Reproduce every one of the rows below word for word, omitting the pictures.
::: Material for this exercise
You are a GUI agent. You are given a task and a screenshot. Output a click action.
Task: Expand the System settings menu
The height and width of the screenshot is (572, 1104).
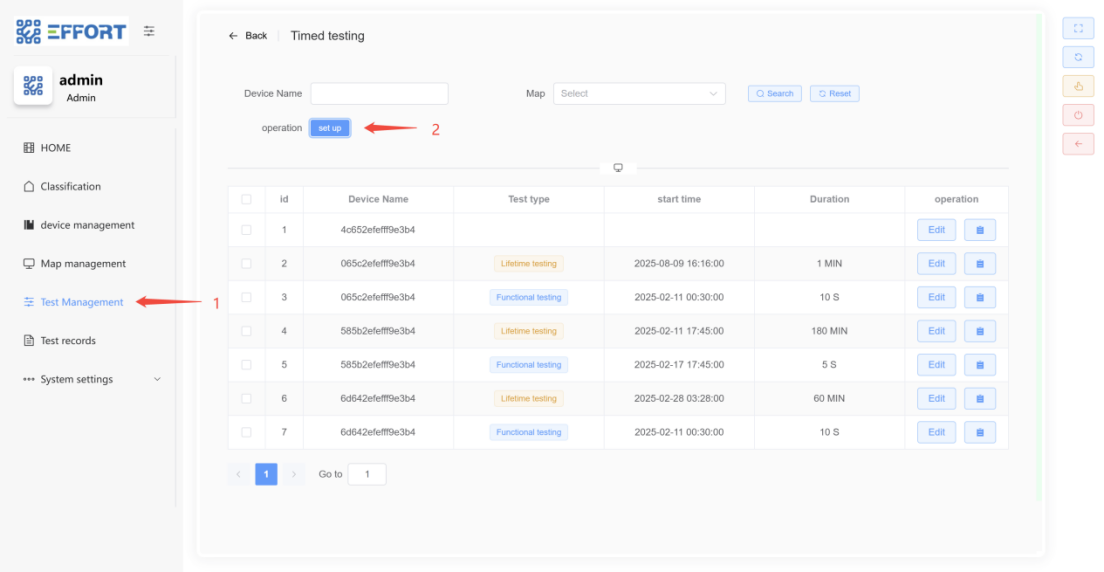click(x=92, y=380)
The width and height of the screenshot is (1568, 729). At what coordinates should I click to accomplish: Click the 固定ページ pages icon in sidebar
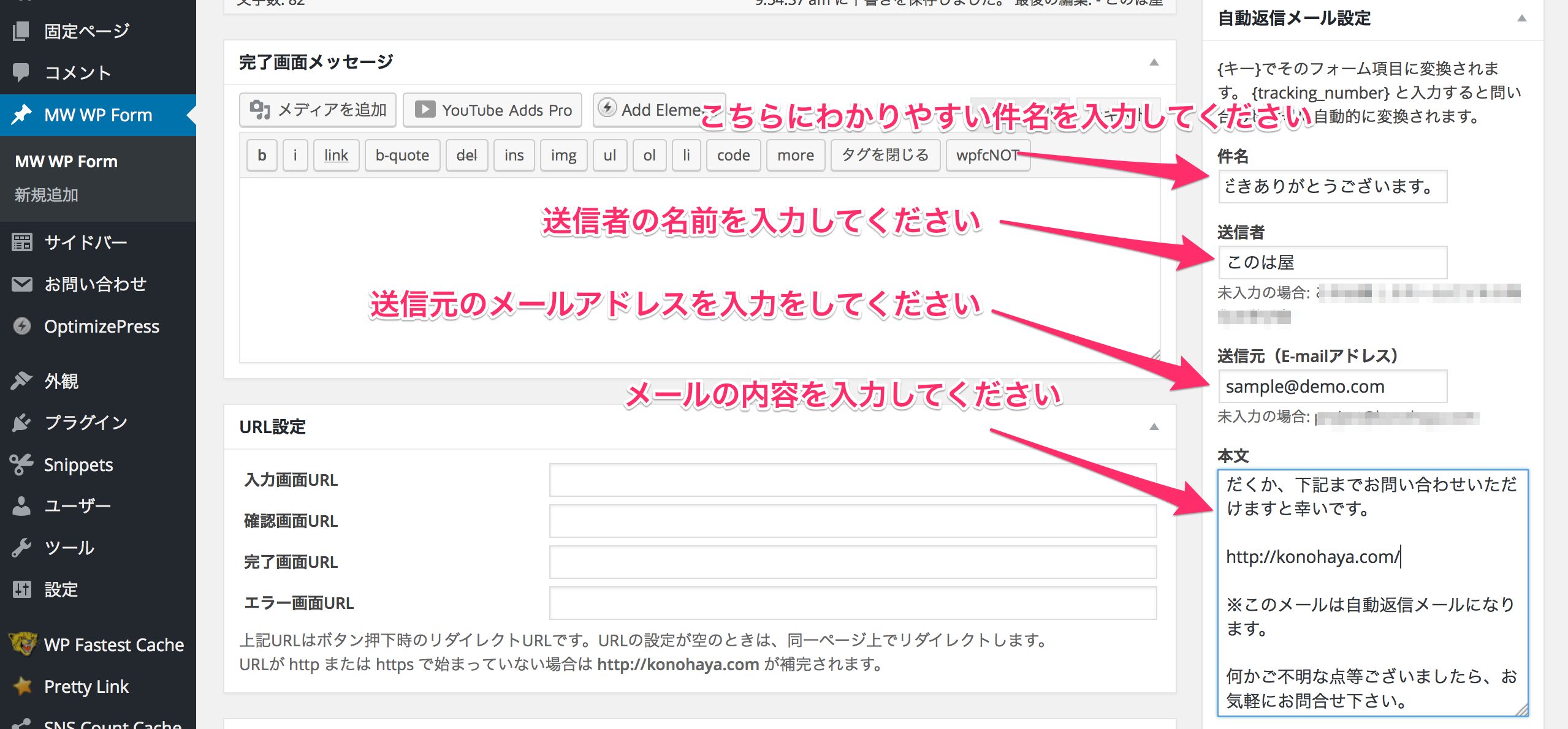pos(21,31)
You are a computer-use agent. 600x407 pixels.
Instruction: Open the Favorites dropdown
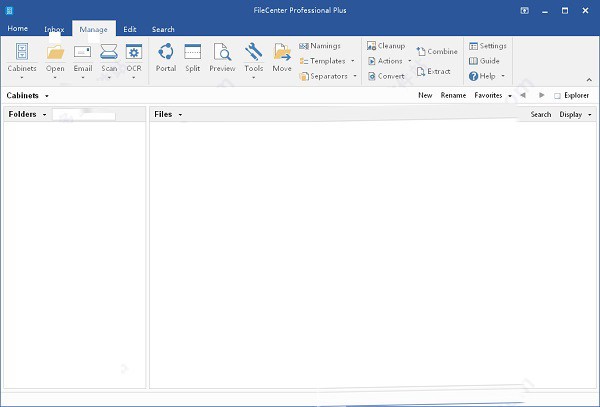point(492,96)
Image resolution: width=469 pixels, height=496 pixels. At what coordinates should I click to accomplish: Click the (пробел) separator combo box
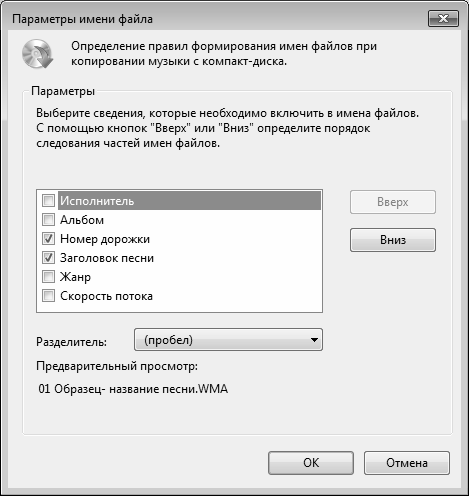228,340
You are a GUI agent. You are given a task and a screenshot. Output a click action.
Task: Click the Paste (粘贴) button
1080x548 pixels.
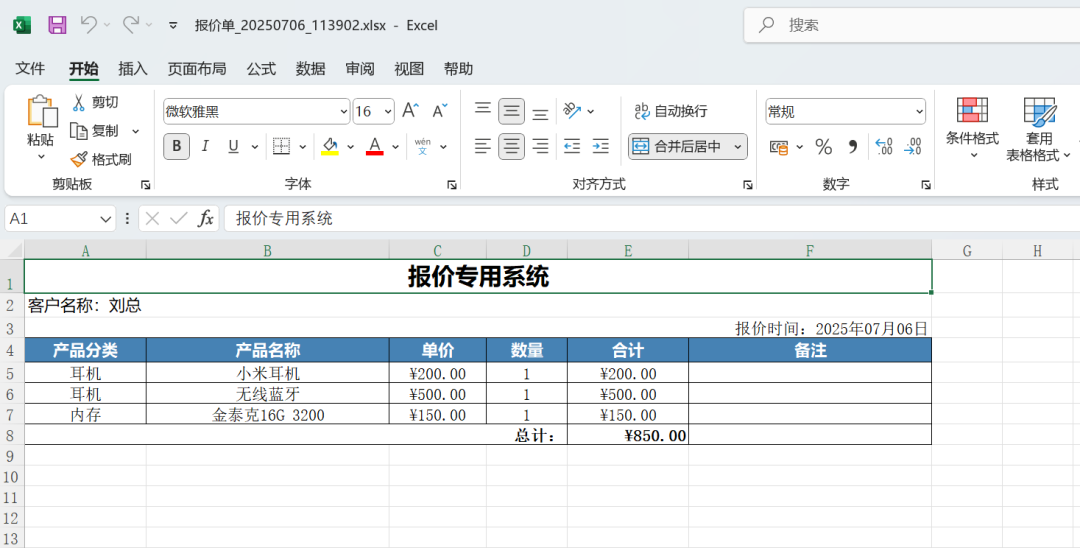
::::::
### [Right answer]
You are a GUI agent. You are given a task and a screenshot. Output a click action.
Task: Expand the System settings menu
The height and width of the screenshot is (572, 1104).
click(x=92, y=380)
The width and height of the screenshot is (1568, 729). At what coordinates should I click to accomplish: Click the 固定ページ pages icon in sidebar
pos(21,31)
You are a computer-use agent. 600x407 pixels.
Instruction: Open the Favorites dropdown
point(492,96)
Image resolution: width=469 pixels, height=496 pixels. At what coordinates should I click to accomplish: Click the (пробел) separator combo box
228,340
You are a GUI agent. You are given a task and a screenshot. Output a click action.
Task: Click the Paste (粘贴) button
1080x548 pixels.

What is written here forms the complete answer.